§ TASK DETAILS
Repeat exactly, and only, the lines below starting at the line that contains "Website (344, 748)" and ending at the line that contains "See Trailer on Vimeo (393, 701)", inclusive of both.

§ TASK INPUT
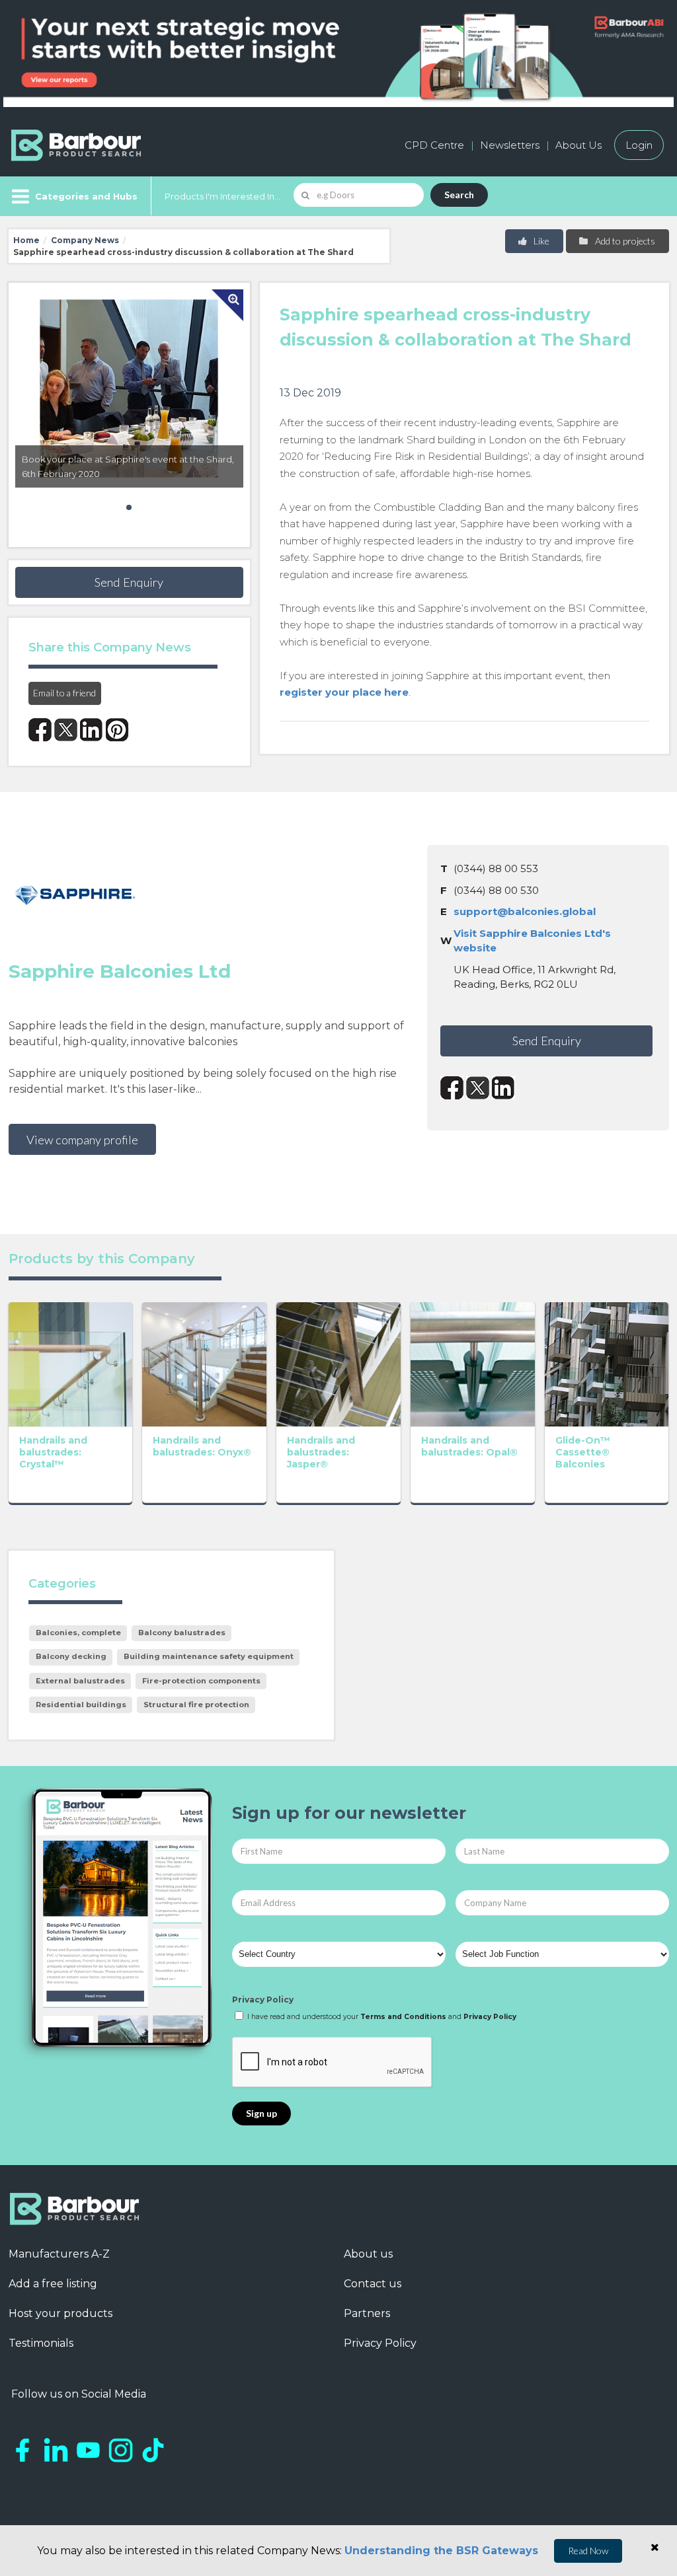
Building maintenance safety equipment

* * *

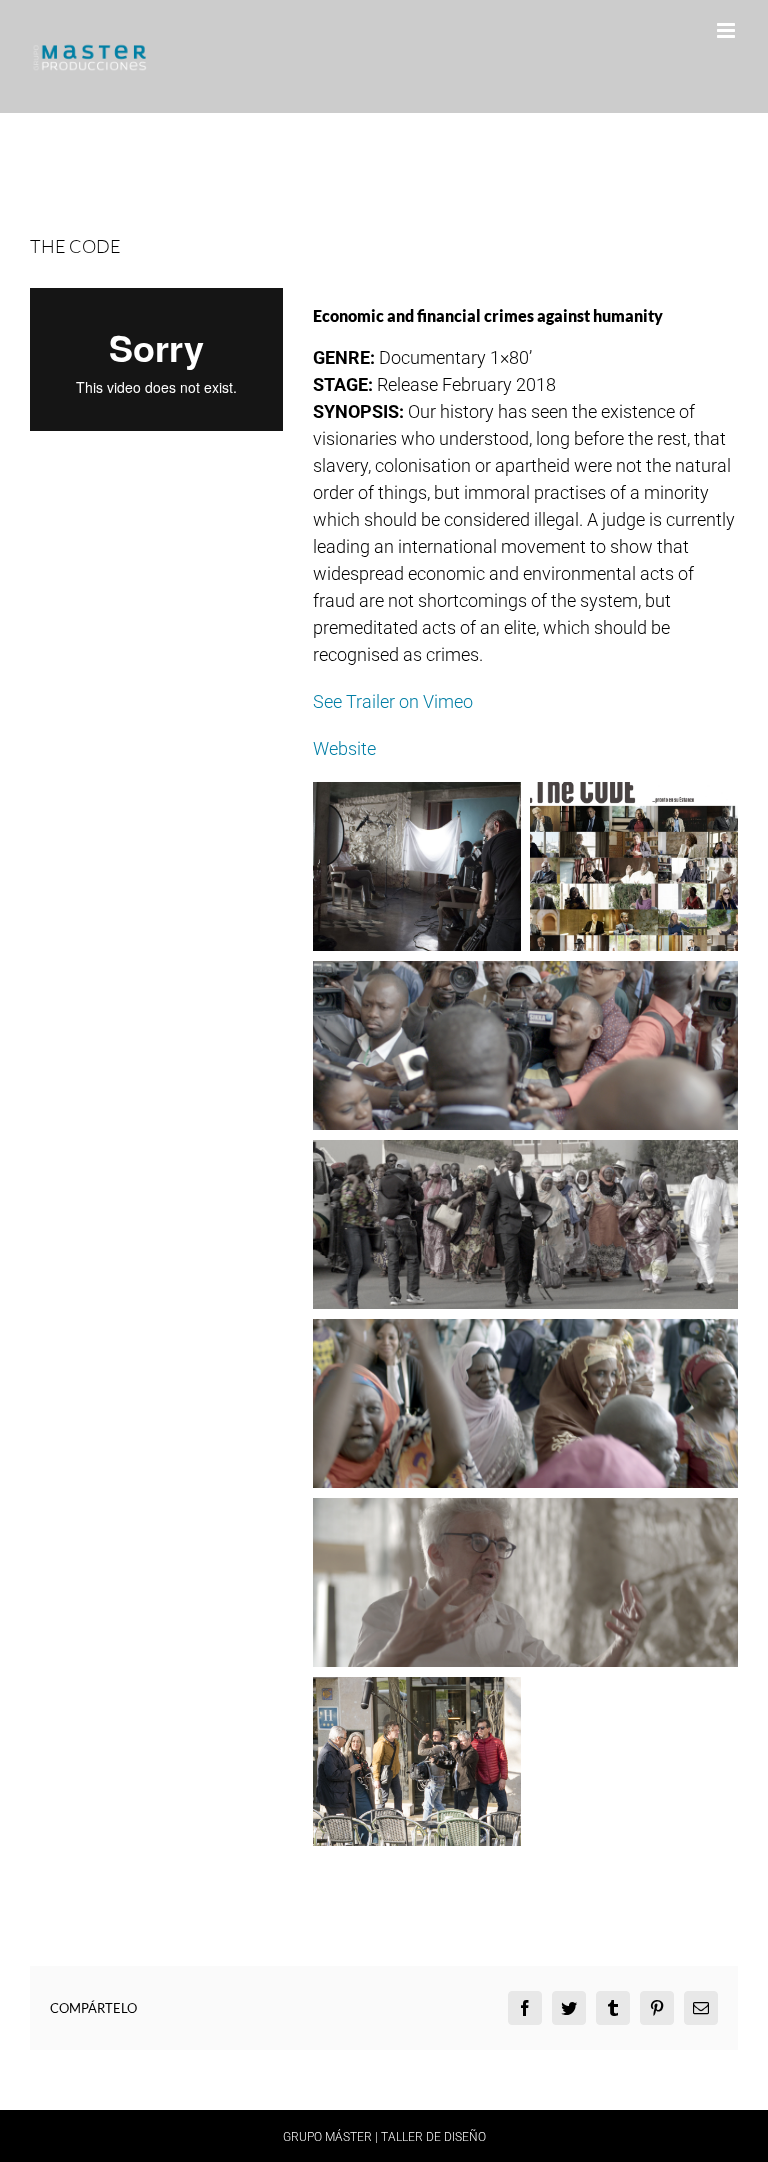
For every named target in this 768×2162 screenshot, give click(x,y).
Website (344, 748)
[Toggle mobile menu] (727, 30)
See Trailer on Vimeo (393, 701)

§ SOLUTION
Website (344, 748)
[Toggle mobile menu] (727, 30)
See Trailer on Vimeo (393, 701)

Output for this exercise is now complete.